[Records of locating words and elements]

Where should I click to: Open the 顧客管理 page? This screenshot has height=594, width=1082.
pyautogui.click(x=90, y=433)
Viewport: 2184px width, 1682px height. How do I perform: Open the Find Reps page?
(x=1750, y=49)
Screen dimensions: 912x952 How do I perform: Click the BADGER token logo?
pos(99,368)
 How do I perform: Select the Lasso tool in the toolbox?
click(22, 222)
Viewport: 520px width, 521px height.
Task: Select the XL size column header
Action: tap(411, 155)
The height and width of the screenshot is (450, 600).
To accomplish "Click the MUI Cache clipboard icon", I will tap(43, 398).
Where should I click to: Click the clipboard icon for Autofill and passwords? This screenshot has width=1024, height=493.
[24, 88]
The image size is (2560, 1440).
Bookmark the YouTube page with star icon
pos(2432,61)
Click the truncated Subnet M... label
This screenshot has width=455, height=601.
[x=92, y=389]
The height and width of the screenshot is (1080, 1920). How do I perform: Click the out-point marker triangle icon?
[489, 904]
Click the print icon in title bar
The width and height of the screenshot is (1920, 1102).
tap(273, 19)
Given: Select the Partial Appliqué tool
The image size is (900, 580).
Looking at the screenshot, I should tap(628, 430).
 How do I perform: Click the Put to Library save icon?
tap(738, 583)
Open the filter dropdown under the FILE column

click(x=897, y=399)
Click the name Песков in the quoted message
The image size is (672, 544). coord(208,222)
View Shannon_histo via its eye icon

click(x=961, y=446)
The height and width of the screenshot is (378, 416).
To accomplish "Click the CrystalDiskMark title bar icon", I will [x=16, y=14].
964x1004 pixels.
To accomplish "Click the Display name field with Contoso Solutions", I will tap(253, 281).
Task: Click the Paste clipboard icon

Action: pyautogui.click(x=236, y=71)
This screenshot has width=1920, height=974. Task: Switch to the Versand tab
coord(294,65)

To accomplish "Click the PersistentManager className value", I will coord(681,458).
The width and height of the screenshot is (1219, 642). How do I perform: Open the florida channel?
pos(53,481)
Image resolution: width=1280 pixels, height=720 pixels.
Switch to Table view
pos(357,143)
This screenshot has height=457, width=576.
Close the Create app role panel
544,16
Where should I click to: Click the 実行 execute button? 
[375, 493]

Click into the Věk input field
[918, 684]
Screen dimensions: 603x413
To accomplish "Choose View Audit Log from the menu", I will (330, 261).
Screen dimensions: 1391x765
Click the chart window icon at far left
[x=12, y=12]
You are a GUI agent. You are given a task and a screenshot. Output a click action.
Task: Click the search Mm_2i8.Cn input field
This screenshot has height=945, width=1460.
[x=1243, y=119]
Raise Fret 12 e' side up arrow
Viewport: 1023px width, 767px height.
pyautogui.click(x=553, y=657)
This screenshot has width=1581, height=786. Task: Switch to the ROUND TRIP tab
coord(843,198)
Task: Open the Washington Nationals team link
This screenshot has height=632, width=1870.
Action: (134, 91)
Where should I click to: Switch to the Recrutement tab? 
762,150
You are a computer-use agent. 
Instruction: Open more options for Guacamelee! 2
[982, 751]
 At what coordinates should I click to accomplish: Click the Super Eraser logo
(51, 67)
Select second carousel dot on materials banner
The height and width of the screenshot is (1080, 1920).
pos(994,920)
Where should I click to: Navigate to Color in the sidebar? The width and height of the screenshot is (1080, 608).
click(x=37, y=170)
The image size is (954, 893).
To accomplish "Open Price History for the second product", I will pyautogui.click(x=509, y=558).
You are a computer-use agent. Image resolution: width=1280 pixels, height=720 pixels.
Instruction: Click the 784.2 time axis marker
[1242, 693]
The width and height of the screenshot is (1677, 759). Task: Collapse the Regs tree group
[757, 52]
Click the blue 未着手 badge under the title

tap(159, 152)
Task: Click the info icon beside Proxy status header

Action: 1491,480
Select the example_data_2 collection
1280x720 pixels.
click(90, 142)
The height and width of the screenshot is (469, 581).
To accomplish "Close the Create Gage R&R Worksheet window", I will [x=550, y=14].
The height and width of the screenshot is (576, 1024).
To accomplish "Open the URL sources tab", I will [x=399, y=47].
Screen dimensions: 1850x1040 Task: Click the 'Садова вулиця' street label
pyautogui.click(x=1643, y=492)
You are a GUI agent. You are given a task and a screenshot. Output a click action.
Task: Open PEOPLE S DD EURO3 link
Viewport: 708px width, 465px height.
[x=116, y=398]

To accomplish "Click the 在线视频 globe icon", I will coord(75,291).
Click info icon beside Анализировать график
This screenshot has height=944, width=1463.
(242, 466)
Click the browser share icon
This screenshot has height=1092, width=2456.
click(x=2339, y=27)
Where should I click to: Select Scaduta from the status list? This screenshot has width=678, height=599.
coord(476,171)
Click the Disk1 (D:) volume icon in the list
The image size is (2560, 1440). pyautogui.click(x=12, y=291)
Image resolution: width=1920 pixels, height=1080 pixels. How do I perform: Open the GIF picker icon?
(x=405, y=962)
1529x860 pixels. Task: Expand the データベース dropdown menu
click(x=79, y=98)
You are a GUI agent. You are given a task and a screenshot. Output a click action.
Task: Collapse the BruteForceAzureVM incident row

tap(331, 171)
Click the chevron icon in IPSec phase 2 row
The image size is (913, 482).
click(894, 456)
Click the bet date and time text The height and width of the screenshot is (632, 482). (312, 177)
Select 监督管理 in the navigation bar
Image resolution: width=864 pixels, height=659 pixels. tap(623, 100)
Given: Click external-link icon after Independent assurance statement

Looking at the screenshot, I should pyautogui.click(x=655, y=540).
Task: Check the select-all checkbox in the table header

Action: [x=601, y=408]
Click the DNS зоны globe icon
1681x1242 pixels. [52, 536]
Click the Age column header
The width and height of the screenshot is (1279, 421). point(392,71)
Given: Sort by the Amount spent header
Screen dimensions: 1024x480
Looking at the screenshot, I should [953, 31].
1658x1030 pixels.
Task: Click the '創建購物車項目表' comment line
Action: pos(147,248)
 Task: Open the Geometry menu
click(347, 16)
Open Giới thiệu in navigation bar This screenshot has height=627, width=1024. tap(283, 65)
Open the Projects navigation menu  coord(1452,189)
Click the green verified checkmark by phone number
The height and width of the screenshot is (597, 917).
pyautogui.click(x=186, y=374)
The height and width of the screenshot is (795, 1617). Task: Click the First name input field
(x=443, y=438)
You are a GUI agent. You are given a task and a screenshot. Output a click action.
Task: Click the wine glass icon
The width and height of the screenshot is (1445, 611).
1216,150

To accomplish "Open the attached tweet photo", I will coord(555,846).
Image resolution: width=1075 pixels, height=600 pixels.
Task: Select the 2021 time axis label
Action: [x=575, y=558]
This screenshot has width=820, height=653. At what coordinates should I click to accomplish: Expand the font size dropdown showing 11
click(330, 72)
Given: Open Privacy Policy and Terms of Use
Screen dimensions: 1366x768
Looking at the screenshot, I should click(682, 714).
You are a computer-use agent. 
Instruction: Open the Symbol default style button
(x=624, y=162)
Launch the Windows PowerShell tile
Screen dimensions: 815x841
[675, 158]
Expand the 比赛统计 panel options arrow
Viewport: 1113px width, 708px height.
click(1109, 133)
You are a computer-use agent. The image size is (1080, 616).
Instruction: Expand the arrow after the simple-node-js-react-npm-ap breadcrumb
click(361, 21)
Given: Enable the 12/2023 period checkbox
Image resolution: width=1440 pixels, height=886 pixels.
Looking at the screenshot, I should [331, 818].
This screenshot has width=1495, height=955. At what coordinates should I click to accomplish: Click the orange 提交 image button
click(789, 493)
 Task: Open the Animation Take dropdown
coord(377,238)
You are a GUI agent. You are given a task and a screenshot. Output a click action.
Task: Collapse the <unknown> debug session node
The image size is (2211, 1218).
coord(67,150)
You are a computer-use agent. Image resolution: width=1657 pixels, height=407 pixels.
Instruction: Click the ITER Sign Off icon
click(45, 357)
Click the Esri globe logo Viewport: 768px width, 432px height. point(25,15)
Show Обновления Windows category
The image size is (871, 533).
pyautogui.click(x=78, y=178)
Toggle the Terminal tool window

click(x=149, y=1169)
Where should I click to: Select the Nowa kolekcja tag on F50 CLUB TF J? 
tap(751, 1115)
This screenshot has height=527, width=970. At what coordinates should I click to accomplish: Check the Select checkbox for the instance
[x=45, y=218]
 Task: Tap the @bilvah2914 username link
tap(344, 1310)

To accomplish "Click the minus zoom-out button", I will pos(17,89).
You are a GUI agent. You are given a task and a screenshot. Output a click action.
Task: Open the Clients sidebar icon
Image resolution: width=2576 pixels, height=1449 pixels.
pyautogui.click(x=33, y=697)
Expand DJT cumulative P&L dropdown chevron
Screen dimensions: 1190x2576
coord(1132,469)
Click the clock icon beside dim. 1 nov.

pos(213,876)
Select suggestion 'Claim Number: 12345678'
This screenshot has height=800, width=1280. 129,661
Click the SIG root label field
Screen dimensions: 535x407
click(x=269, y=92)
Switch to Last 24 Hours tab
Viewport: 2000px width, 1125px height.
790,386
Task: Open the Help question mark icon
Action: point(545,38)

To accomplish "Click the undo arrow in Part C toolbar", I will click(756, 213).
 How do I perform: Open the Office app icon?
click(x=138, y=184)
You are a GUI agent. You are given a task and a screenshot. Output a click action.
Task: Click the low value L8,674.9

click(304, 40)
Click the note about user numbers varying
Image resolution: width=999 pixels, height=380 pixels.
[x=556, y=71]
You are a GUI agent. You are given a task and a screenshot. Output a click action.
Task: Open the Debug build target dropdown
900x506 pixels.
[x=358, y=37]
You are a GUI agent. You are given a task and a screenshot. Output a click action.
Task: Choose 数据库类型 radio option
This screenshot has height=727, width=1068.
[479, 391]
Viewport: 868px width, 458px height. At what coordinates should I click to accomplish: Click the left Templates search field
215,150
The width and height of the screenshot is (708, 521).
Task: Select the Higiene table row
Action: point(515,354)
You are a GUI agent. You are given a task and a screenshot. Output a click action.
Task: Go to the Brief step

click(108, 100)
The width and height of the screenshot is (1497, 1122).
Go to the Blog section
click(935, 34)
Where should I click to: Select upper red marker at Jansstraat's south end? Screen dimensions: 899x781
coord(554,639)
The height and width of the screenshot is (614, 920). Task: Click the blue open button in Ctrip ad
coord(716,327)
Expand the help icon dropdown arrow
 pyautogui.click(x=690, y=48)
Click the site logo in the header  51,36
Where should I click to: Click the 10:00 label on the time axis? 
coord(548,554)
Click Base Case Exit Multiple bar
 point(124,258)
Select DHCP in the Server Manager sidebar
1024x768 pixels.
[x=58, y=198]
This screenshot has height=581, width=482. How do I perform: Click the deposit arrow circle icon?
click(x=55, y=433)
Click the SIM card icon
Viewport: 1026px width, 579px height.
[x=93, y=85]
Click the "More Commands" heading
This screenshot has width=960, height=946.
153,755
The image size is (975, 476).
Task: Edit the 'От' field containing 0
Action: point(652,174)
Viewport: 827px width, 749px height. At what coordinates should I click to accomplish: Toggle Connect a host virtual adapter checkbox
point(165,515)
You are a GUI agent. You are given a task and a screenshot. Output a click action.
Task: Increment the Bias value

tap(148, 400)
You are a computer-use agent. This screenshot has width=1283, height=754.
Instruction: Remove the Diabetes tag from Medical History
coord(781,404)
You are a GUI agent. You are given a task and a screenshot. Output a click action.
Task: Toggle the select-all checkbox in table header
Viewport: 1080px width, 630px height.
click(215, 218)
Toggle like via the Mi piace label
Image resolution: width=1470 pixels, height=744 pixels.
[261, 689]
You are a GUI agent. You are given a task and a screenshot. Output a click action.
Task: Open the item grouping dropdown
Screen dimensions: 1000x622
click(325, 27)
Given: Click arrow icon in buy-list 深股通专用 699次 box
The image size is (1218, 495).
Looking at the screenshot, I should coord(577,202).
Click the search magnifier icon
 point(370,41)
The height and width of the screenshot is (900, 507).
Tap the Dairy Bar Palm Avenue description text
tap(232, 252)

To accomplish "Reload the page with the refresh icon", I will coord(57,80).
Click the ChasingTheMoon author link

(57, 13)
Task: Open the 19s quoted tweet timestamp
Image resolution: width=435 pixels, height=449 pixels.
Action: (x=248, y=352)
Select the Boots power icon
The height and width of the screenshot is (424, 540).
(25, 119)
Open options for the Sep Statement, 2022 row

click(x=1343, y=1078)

What the task asks:
Count the lines in the listing that contain the string "dropdown", and give only that number.

Output below:
8